Sunday, 4 May 2014

A Nice Walk in the Woods: A Sussex BC Event


The Springtime Skipper walk is one of the first Sussex Butterfly Conservation events of the year. In choosing the first Bank Holiday Weekend in May it was always hoped that enough butterflies, especially Dingy Skipper (Erynnis tages) and Grizzled Skippers (Pyrgus malves) would have emerged to give a reasonable chance of seeing these butterflies.
Grizzled Skipper : Photo John East
Last year was a disaster with no butterflies of any kind being seen during our event, thankfully this year we saw two Grizzled Skippers and three Dingy Skippers, but even so the numbers seen are rather concerning. The count is well down on the excellent year of 2011. The cold spring of 2013 seems to have hit the springtime skippers hard in East Sussex.
Dingy Skipper : Photo John East
We were fortunate enough to see some other butterflies too. The numbers of Green-veined Whites (Pieris napi) seen in woodland are relative high this year. As happens at the start of every season it takes a while to get my eye in as all the white butterflies look very similar especially when at a distance or on the move.

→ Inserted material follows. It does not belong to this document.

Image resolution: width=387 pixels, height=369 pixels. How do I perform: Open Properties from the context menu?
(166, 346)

This year, when stationary, we were also able to identify a couple of female Orange Tips (Anthocharis cardamines) and a Small White butterfly (Pieris rapae).

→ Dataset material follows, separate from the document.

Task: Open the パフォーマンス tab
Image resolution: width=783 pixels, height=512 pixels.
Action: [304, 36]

Green-veined White: Photo John East
There were a few moths about too. Dave Monk identified a Green Longhorn Moth (Adela reaumurella) and a Marsh Marigold Moth (Micropterix calthella). We saw many Speckled Yellow moths (Pseudopanthera macullaria), a Small White Wave (Asthena abulata) and a Small Purple and Gold moth (Pyrausta aurata). I believe I may have seen a Burnet Companion moth (Euclidia glyphica) but it was gone before I could be really confident of an ID.
Marsh Marigold Moths: Photo Dave Monk
 
Green Longhorn Moth : Photo Dave Monk

However the highlight of the other species (non-butterflies) of this event was when Dave Monk spotted a female “White Death Crab Spider” (Misumena vatia). The name alone is enough to conjure nightmares.  
White Death Crab Spider: Photo Douglas Neve
On a less sinister note, Robin Harris very kindly made a list of all the birds and bird song we encountered on our walk. The exceptional encounter this year was a Willow Warbler (Phylloscopus trochilus), very visible at the top of a tree singing in the bright sunshine. For me nothing quite exceeds seeing the first Grizzled Skipper of the year, but the Willow Warbler in song sure came close.


To conclude then some Dock Leaf  Bugs (Coreus marginatus), also known as Shield Bugs, clearly enjoying each others company. More little Shield Bugs on the way!